Los dos dioses que rigen nuestro destino, según el abuelo Sigmund de Viena. Y
según Woody Allen, que desarrolla este binomios en todas sus películas, con
personajes zarandeados entre el deseo y el miedo a morir. Amor y odio es lo que
llevaba Robert Mitchum tatuado en su dedos, love and hate, mientras predicaba
el terror en La noche del cazador. Amor, y miedo, y muerte...
Y no hay mucho más, la verdad: corazones y calaveras. La
concepción y el fallecimiento; la búsqueda y la rendición. En cualquier origen
está el polvo, y en cualquier desenlace, el polvo que vuelve al polvo. Y entre
medias, la literatura, la floritura, los artes barrocos, como cantaba Javier
Krahe. Pasatiempos. La cháchara que nos entretiene hasta que llegan los
momentos culminantes, donde uno se juega el pellejo, o se afana en procrear un
pellejo nuevo.
La vida es una pugna contra las leyes de la
termodinámica, que tienden a disgregarlo todo en una nada mineral y sin
conciencia. El silencio cósmico. Bill Shankly, que además de entrenador de
fútbol fue un altísimo filósofo, añadió a este binomio primordial la pasión por
el fútbol, que según él está más allá de la vida y de la muerte. Por encima de
ellas, incluso, en trascendencia. Pero en fin: el de Shankly, aunque yo me lo creo, y lo
subrayo todas las noches, es un evangelio difícil de entender, y más todavía de
predicar a los gentiles, así que es mejor no airearlo demasiado. Sólo diré que
existe un único dios verdadero y que es redondo, como un balón de fútbol, como escribió
san Juan Villoro en otro evangelio de mucho aprovechamiento.
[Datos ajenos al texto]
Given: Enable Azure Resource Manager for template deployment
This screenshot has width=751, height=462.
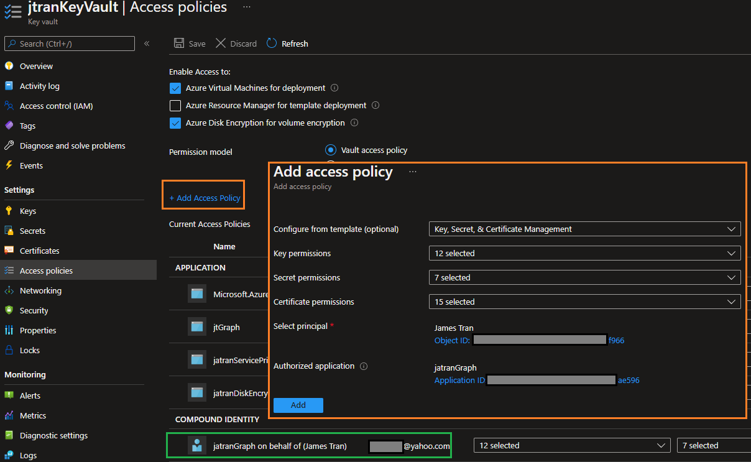Looking at the screenshot, I should coord(175,106).
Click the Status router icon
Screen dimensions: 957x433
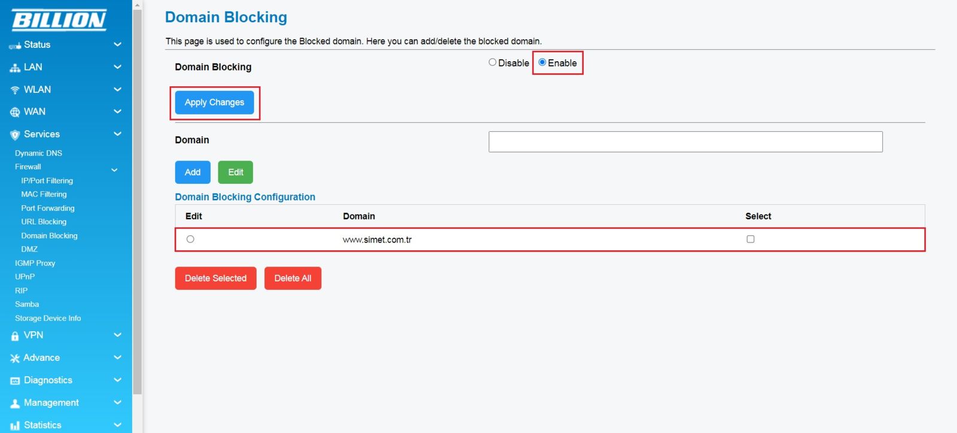pos(14,46)
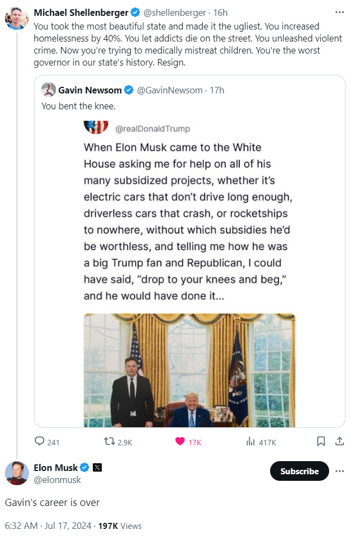Screen dimensions: 351x536
Task: Click the share upload icon
Action: pyautogui.click(x=339, y=441)
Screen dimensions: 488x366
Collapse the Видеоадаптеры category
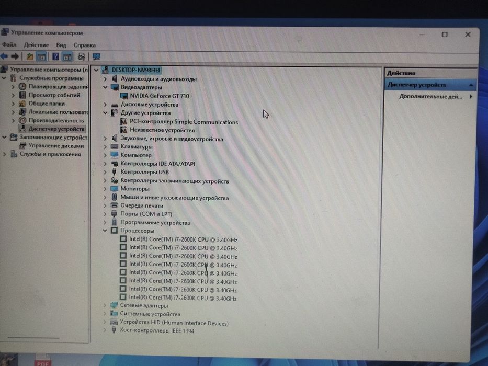(x=105, y=87)
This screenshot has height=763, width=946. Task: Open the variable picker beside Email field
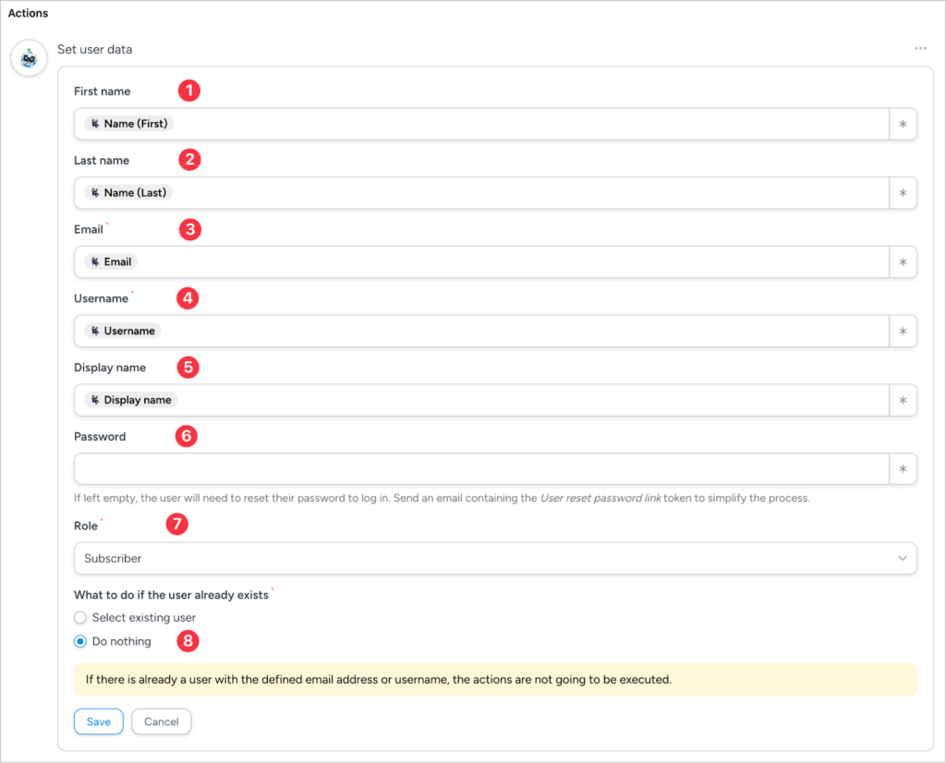tap(903, 261)
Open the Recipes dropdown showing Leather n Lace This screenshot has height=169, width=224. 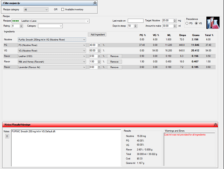[50, 21]
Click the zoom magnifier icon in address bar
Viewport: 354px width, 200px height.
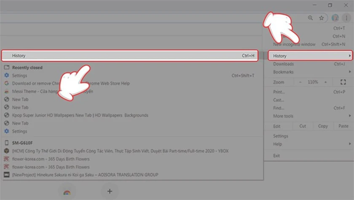tap(311, 18)
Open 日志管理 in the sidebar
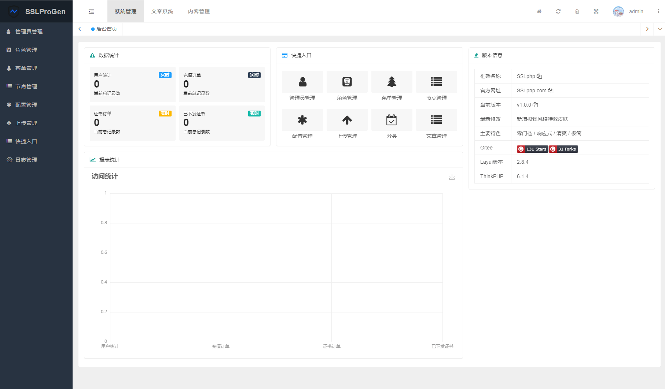This screenshot has width=665, height=389. [x=26, y=160]
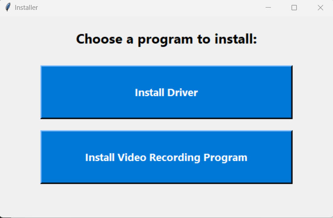This screenshot has height=218, width=333.
Task: Click the word 'Driver' on the first button
Action: click(183, 93)

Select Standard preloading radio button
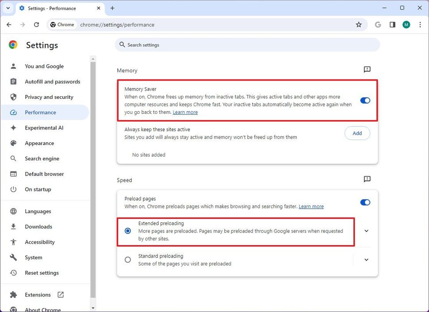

La serie de animación apadrinada por Tim Miller y David
Fincher añade, al amor y a la muerte, los robots. Porque dentro de unos siglos,
a más tardar, con tanto amor desamorado y tanta muerte consumada, aquí ya no
quedará ni el Tato. Sólo ellos: los cacharricos, recogiendo la basura, y tratando
de entendernos. A nosotros, sus creadores.